Bayesian joint modeling of longitudinal measurements and time-to-event data using robust distributions.

Distributional assumptions of most of the existing methods for joint modeling of longitudinal measurements and time-to-event data cannot allow incorporation of outlier robustness. In this article, we develop and implement a joint modeling of longitudinal and time-to-event data using some powerful distributions for robust analyzing that are known as normal/independent distributions. These distributions include univariate and multivariate versions of the Student's t, the slash, and the contaminated normal distributions. The proposed model implements a linear mixed effects model under a normal/independent distribution assumption for both random effects and residuals of the longitudinal process. For the time-to-event process a parametric proportional hazard model with a Weibull baseline hazard is used. Also, a Bayesian approach using the Markov-chain Monte Carlo method is adopted for parameter estimation. Some simulation studies are performed to investigate the performance of the proposed method under presence and absence of outliers.

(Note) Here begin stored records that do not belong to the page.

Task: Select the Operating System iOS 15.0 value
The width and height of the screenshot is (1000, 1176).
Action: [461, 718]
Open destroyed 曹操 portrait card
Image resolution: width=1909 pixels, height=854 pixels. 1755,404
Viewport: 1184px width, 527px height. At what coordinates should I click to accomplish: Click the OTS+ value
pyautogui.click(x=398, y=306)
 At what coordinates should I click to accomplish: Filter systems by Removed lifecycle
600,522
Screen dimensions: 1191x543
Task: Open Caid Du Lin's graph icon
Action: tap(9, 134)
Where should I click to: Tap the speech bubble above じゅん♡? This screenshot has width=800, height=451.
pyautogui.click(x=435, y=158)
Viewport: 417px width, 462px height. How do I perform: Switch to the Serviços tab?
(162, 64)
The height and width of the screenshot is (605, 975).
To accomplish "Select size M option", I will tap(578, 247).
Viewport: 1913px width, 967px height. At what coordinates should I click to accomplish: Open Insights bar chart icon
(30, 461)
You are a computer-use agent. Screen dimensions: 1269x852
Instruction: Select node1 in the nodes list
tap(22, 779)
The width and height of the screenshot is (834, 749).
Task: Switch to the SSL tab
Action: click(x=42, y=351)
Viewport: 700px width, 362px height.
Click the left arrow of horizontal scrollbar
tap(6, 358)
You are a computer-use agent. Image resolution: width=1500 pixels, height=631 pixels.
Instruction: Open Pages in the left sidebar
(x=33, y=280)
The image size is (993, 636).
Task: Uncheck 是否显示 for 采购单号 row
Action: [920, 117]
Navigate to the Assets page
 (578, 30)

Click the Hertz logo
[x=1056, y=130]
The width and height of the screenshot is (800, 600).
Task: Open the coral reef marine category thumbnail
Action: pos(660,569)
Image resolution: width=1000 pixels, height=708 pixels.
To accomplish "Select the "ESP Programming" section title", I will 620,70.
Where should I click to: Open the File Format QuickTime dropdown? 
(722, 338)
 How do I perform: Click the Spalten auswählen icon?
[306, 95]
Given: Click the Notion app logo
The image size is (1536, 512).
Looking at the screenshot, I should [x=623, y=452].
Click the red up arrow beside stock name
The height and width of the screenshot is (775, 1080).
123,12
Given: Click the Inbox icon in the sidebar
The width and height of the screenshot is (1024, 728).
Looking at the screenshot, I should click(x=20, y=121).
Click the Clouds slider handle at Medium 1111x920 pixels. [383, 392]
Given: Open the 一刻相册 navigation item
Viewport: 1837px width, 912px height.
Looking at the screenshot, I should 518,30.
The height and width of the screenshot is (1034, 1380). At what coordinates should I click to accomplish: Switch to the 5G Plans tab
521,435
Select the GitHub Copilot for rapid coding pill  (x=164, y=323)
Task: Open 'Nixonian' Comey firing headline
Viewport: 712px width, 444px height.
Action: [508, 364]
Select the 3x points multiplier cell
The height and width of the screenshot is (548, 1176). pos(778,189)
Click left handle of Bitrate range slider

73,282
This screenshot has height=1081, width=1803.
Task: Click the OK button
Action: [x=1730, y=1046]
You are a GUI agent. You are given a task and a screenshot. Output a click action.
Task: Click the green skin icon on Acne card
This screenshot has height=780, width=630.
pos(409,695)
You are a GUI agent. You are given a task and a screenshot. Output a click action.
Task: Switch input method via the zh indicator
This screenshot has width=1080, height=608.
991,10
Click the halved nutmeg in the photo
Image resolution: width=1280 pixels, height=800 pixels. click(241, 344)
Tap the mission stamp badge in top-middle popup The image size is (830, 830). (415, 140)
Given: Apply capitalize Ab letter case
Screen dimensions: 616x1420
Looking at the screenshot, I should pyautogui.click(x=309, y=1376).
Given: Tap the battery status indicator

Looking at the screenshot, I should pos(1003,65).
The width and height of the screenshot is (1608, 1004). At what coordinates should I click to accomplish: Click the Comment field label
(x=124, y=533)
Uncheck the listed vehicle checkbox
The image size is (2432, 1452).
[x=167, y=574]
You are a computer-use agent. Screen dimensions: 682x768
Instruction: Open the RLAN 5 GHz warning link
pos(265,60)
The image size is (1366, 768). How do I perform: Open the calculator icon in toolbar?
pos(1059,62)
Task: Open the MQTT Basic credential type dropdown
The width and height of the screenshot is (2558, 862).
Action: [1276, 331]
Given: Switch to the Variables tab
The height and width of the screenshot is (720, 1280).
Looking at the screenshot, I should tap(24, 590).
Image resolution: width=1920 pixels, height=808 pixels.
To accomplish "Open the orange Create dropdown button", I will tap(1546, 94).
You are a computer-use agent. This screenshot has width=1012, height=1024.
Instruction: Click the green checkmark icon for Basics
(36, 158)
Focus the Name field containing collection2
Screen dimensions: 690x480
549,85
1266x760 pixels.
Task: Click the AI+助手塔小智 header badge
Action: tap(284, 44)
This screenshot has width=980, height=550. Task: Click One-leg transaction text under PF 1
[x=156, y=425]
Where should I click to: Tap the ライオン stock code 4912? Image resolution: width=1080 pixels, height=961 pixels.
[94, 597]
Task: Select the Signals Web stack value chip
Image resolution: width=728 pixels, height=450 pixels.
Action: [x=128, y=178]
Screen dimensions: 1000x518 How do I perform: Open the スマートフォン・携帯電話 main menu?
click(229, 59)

Also, the proposed methods are applied for analyzing a real AIDS clinical trial, with the aim of comparing the efficiency and safety of two antiretroviral drugs, where CD4 count measurements are gathered as longitudinal outcomes. In these data, time to death or dropout is considered as the interesting time-to-event outcome variable. Different model structures are developed for analyzing these data sets, where model selection is performed by the deviance information criterion (DIC), expected Akaike information criterion (EAIC), and expected Bayesian information criterion (EBIC).